- **WORK INSTRUCTIONS**
Each line from the one with "Click the AMD" through the last line of the records must be output exactly, both ends included.

START SUPPLIED INFORMATION

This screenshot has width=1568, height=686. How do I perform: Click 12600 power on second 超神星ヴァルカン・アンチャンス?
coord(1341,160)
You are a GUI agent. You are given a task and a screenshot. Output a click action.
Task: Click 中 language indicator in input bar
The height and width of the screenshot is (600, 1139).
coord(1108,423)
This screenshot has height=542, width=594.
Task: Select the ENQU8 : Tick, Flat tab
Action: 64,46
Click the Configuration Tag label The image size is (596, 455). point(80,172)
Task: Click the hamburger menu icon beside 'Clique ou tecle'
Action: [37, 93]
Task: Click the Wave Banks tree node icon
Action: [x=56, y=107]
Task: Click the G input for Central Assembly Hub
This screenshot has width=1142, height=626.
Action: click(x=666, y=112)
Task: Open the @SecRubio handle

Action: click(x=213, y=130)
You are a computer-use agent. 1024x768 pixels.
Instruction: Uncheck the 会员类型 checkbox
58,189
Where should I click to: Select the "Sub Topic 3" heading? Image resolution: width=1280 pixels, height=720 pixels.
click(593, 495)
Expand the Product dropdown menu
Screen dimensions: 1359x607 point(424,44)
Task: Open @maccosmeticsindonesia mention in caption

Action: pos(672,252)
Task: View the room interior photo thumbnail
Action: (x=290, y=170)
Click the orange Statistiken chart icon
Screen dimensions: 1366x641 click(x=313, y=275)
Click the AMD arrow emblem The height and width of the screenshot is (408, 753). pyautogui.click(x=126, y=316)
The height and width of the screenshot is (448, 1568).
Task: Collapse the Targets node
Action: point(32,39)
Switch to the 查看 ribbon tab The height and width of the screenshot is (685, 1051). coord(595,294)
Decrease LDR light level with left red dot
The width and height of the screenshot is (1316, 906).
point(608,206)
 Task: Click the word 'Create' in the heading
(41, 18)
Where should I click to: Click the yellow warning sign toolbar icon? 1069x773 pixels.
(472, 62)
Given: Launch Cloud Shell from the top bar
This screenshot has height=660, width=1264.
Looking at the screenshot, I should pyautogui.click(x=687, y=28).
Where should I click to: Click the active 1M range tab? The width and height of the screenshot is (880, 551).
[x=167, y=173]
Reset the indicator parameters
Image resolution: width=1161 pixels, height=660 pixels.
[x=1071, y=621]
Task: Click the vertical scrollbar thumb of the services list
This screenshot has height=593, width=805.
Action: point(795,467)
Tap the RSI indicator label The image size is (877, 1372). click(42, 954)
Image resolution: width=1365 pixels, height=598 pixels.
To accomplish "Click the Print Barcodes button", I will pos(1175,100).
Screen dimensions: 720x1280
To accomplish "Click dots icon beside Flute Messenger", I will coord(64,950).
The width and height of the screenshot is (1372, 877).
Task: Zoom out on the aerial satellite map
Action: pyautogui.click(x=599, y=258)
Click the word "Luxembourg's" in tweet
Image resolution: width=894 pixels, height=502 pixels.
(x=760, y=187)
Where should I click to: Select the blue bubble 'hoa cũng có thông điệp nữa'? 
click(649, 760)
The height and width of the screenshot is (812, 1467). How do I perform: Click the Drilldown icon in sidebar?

END SUPPLIED INFORMATION

- **RESULT OF THE TASK**
Click the AMD arrow emblem The height and width of the screenshot is (408, 753). pyautogui.click(x=126, y=316)
The height and width of the screenshot is (448, 1568).
Task: Collapse the Targets node
Action: point(32,39)
Switch to the 查看 ribbon tab The height and width of the screenshot is (685, 1051). coord(595,294)
Decrease LDR light level with left red dot
The width and height of the screenshot is (1316, 906).
point(608,206)
 Task: Click the word 'Create' in the heading
(41, 18)
Where should I click to: Click the yellow warning sign toolbar icon? 1069x773 pixels.
(472, 62)
Given: Launch Cloud Shell from the top bar
This screenshot has height=660, width=1264.
Looking at the screenshot, I should pyautogui.click(x=687, y=28).
Where should I click to: Click the active 1M range tab? The width and height of the screenshot is (880, 551).
[x=167, y=173]
Reset the indicator parameters
Image resolution: width=1161 pixels, height=660 pixels.
[x=1071, y=621]
Task: Click the vertical scrollbar thumb of the services list
This screenshot has height=593, width=805.
Action: point(795,467)
Tap the RSI indicator label The image size is (877, 1372). click(42, 954)
Image resolution: width=1365 pixels, height=598 pixels.
To accomplish "Click the Print Barcodes button", I will pos(1175,100).
Screen dimensions: 720x1280
To accomplish "Click dots icon beside Flute Messenger", I will coord(64,950).
The width and height of the screenshot is (1372, 877).
Task: Zoom out on the aerial satellite map
Action: pyautogui.click(x=599, y=258)
Click the word "Luxembourg's" in tweet
Image resolution: width=894 pixels, height=502 pixels.
(x=760, y=187)
Where should I click to: Select the blue bubble 'hoa cũng có thông điệp nữa'? 
click(649, 760)
The height and width of the screenshot is (812, 1467). How do I perform: Click the Drilldown icon in sidebar?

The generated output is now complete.